Sniffy
Texas Platters
Reviewed by Greg Beets, Fri., Oct. 11, 2002
Sniffy
No Secrets in Sweatpants (Austin Music Community) This power trio teaming of local guitar anti-hero Jimmy Bradshaw, bass vixen Rebekah Whitehurst, and all-meat drummer Gene Paul Loncon earns its odoriferous moniker with a rank, seeds-'n'-stems-strewn carpet mash of gutter punk and flash-pot metal. Like most of the growing Bradshaw canon (Unicorn Magic, Squat Thrust, Voltage, etc.), Sniffy stumbles about the gray area between revering and ridiculing Big Dumb Rock like a skinny teen drunk on Boone's Farm and Mickey's bigmouths.

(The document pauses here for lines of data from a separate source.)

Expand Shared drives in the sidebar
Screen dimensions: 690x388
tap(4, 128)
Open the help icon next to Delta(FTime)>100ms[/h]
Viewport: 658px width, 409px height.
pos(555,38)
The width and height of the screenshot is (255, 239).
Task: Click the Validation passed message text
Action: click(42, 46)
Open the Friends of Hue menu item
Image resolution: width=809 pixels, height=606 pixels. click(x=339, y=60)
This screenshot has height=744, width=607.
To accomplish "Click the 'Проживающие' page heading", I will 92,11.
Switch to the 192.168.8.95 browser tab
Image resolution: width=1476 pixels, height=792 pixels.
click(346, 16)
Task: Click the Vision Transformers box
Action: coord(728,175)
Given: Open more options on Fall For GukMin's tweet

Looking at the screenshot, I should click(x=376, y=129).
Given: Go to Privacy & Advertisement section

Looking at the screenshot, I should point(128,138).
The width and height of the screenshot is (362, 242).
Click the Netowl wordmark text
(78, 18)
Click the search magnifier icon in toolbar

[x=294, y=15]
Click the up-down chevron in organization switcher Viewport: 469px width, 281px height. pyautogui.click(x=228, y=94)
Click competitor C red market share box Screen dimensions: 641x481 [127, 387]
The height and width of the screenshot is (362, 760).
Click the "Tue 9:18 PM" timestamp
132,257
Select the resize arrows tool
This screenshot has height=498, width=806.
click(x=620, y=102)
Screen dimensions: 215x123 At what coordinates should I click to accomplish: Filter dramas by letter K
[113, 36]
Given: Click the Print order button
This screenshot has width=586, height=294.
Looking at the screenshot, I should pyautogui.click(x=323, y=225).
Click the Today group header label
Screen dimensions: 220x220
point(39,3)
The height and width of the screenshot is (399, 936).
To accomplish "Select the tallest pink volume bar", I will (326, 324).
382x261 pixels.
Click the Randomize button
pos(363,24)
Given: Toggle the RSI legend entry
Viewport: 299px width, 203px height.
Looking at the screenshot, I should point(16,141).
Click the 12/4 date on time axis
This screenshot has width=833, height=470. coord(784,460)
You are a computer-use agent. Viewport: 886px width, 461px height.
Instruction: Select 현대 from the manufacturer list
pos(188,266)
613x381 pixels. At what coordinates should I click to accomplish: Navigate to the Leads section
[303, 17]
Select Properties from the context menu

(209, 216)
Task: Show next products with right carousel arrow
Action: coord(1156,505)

Bradshaw's brain-curdling guitar solos and vocal cord-shredding screams would've made many Austin City Limits Festival attendees drop their collective turkey legs in horror, yet Sniffy still manages to sound unique and catchy beneath the fuzz on Bradshaw anthems like "Underwear" and "Bugs." Bradshaw's frazzled ruminations on undergarments and insects pique your interest in the life of the artist just enough; any more would be way too much information. For her part, Whitehurst counters Bradshaw with serene detachment on the oddly enthralling "Kuro Neko." The closest Sniffy comes to a pop sensibility is "Don't Worry," an alterna-leaning Bradshaw/Whitehurst duet that could've been used in an X-treme Doritos commercial circa 1994. Ideally, No Secrets in Sweatpants is best experienced with all aspirations toward sensibility at least temporarily incapacitated by one too many dollar-tallboys.